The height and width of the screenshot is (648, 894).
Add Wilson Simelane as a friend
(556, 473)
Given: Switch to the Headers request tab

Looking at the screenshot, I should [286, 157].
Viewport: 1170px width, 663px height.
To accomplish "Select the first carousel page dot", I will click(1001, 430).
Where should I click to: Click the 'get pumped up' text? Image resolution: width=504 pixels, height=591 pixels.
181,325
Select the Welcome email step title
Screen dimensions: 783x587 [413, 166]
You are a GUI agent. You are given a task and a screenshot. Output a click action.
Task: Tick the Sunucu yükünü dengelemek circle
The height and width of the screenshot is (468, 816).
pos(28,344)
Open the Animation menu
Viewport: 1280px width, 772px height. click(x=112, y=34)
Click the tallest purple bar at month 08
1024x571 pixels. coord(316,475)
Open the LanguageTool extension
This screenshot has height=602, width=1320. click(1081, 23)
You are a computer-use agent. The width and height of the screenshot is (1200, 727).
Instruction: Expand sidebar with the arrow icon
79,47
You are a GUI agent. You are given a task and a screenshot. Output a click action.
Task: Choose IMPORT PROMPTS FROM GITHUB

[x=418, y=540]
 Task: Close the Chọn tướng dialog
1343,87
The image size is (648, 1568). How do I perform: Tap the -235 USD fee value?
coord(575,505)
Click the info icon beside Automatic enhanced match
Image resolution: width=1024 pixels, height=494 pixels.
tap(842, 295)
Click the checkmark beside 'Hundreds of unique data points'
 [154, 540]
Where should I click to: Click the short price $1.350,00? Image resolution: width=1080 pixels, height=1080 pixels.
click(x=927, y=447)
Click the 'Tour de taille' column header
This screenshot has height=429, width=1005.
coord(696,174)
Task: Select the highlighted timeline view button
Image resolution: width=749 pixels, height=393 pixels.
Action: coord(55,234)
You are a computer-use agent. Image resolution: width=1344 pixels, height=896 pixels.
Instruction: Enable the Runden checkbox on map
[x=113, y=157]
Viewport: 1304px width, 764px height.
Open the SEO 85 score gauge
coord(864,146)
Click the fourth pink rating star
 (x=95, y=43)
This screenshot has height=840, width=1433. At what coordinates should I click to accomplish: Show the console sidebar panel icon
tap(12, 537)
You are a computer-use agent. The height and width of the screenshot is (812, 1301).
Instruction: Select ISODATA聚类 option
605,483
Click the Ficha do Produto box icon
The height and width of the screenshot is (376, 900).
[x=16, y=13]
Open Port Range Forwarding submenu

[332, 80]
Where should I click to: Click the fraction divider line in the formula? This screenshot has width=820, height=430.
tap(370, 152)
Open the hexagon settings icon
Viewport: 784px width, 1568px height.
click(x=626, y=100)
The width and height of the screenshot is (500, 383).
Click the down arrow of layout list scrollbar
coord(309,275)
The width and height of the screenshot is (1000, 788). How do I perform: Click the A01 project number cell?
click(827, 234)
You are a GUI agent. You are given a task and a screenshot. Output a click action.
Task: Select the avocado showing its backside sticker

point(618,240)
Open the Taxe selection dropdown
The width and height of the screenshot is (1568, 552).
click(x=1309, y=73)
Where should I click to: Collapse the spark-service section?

§ WORK INSTRUCTIONS: The full listing, retyped exactly, is the expected answer.

§ PROBLEM SOLUTION:
The height and width of the screenshot is (648, 894).
Add Wilson Simelane as a friend
(556, 473)
Given: Switch to the Headers request tab

Looking at the screenshot, I should [286, 157].
Viewport: 1170px width, 663px height.
To accomplish "Select the first carousel page dot", I will click(1001, 430).
Where should I click to: Click the 'get pumped up' text? Image resolution: width=504 pixels, height=591 pixels.
181,325
Select the Welcome email step title
Screen dimensions: 783x587 [413, 166]
You are a GUI agent. You are given a task and a screenshot. Output a click action.
Task: Tick the Sunucu yükünü dengelemek circle
The height and width of the screenshot is (468, 816).
pos(28,344)
Open the Animation menu
Viewport: 1280px width, 772px height. click(x=112, y=34)
Click the tallest purple bar at month 08
1024x571 pixels. coord(316,475)
Open the LanguageTool extension
This screenshot has height=602, width=1320. click(1081, 23)
You are a computer-use agent. The width and height of the screenshot is (1200, 727).
Instruction: Expand sidebar with the arrow icon
79,47
You are a GUI agent. You are given a task and a screenshot. Output a click action.
Task: Choose IMPORT PROMPTS FROM GITHUB

[x=418, y=540]
 Task: Close the Chọn tướng dialog
1343,87
The image size is (648, 1568). How do I perform: Tap the -235 USD fee value?
coord(575,505)
Click the info icon beside Automatic enhanced match
Image resolution: width=1024 pixels, height=494 pixels.
tap(842, 295)
Click the checkmark beside 'Hundreds of unique data points'
 [154, 540]
Where should I click to: Click the short price $1.350,00? Image resolution: width=1080 pixels, height=1080 pixels.
click(x=927, y=447)
Click the 'Tour de taille' column header
This screenshot has height=429, width=1005.
coord(696,174)
Task: Select the highlighted timeline view button
Image resolution: width=749 pixels, height=393 pixels.
Action: coord(55,234)
You are a computer-use agent. Image resolution: width=1344 pixels, height=896 pixels.
Instruction: Enable the Runden checkbox on map
[x=113, y=157]
Viewport: 1304px width, 764px height.
Open the SEO 85 score gauge
coord(864,146)
Click the fourth pink rating star
 (x=95, y=43)
This screenshot has height=840, width=1433. At what coordinates should I click to accomplish: Show the console sidebar panel icon
tap(12, 537)
You are a computer-use agent. The height and width of the screenshot is (812, 1301).
Instruction: Select ISODATA聚类 option
605,483
Click the Ficha do Produto box icon
The height and width of the screenshot is (376, 900).
[x=16, y=13]
Open Port Range Forwarding submenu

[332, 80]
Where should I click to: Click the fraction divider line in the formula? This screenshot has width=820, height=430.
tap(370, 152)
Open the hexagon settings icon
Viewport: 784px width, 1568px height.
click(x=626, y=100)
The width and height of the screenshot is (500, 383).
Click the down arrow of layout list scrollbar
coord(309,275)
The width and height of the screenshot is (1000, 788). How do I perform: Click the A01 project number cell?
click(827, 234)
You are a GUI agent. You are given a task and a screenshot. Output a click action.
Task: Select the avocado showing its backside sticker

point(618,240)
Open the Taxe selection dropdown
The width and height of the screenshot is (1568, 552).
click(x=1309, y=73)
Where should I click to: Collapse the spark-service section?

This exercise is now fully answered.